Against these pressures, medical professionals have few treatment options that work. Yes, we encourage patients to diet and exercise, but those tools alone are not a realistic solution to the crush of patients I see every day. Diet, exercise and lifestyle modification are starting points. In an environment in which the pressures pushing the population toward obesity are supercharged, we need supercharged interventions.
Yet we lack new tools to manage the disease. There have been enormous leaps in our understanding of the causes of obesity — insights into metabolism, breakthroughs in perspective on craving. It is quite clear that once someone gains weight, the body will turn on a host of defense mechanisms to maintain that higher weight. Most people are trying to fight biology and not just “habits” wh en they try to lose weight.
Unfortunately, we’ve been stymied by an unrealistic and naive conversation about the risks and benefits of medications to manage obesity. Yes, there are risks with any medication, but there are even more serious risks with obesity and the associated cruel treatment of the obese inherent to our society. It has been more than a decade since doctors have had a new obesity drug to work with.

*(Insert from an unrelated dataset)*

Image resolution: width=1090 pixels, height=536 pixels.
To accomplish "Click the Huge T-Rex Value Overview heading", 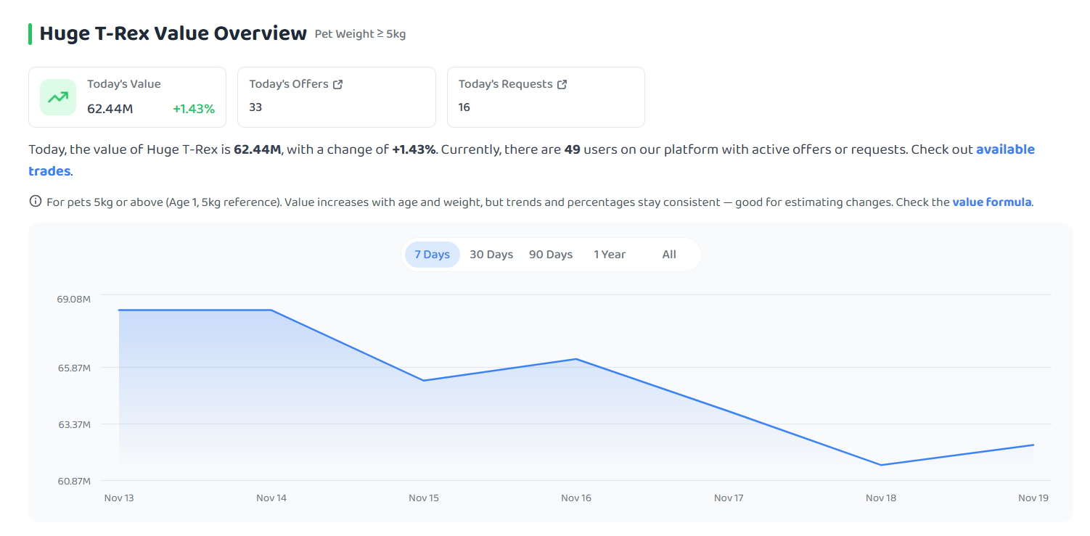I will click(x=173, y=33).
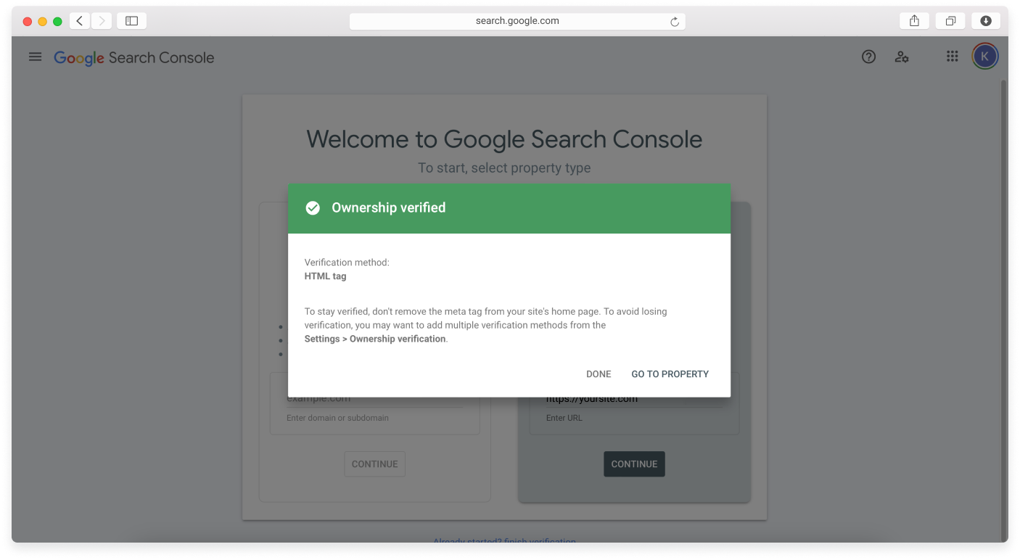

Three new therapies went before the Food and Drug Administration in the past year, and the agency found all three provided reasonable weight loss that physicians desperately need to manage patients. Yet none of those drugs has been approved; the FDA found them wanting because of concerns about their risks.

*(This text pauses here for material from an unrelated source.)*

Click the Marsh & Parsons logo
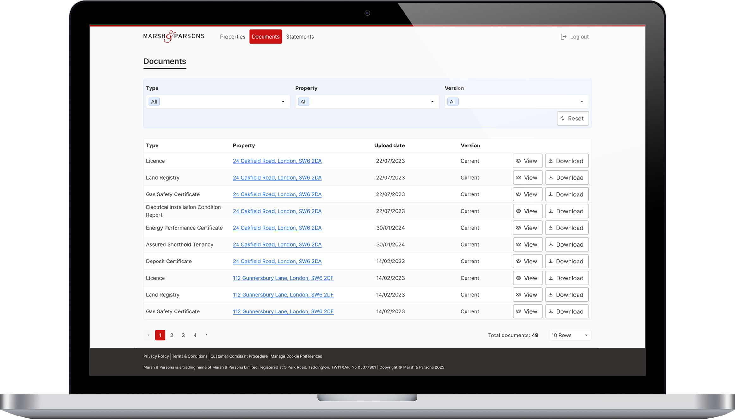coord(174,36)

I am not arguing that there are not risks associated with medical therapy for obesity. But even the theoretical risks pale next to the risks of undertreating obesity. As a doctor on the front lines, I’ve seen hundreds of patients — hardworking, medically conscientious people — progress to diabetes, cardiovascular disease and degenerative joint disease. I’ve seen patients lose their feet, kidney function and vision to complications from diabetes and obesity. I’ve seen lives cut short and families devastated by heart disease. These are not hypothetical risks of obesity. This is what I see daily.
It’s time for a reasonable conversation about what kind of medication risks doctors and patients should be willing to accept in return for benefits that hold the potential to fight this disease. Demanding that obesity drugs carry no real or possible risks sends the message that the disease I treat every day isn’t serious and that the rare risk of a major side effect outweighs the insidio us complications of obesity.
The FDA needs to establish clear guidelines on what risks are acceptable. It needs to talk to doctors and patients about what is at stake in the battle over obesity. And it needs to hold drugmakers responsible for quantifying those risks, after approval.
My waiting room is not getting any less crowded, and the health risks my patients face aren’t diminishing. Right now, it’s not medical treatment that’s threatening my patients’ health. The truly grave risk comes from the lack of viable options.
Ken Fujioka, a diabetologist and internal medicine specialist, directs the Nutrition and Metabolic Research Center and the Center for Weight Management and is a member of the Division of Diabetes and Endocrinology at the Scripps Clinic – Del Mar in San Diego. He has conducted clinical research in collaboration with multiple companies developing drugs related to treating obesity.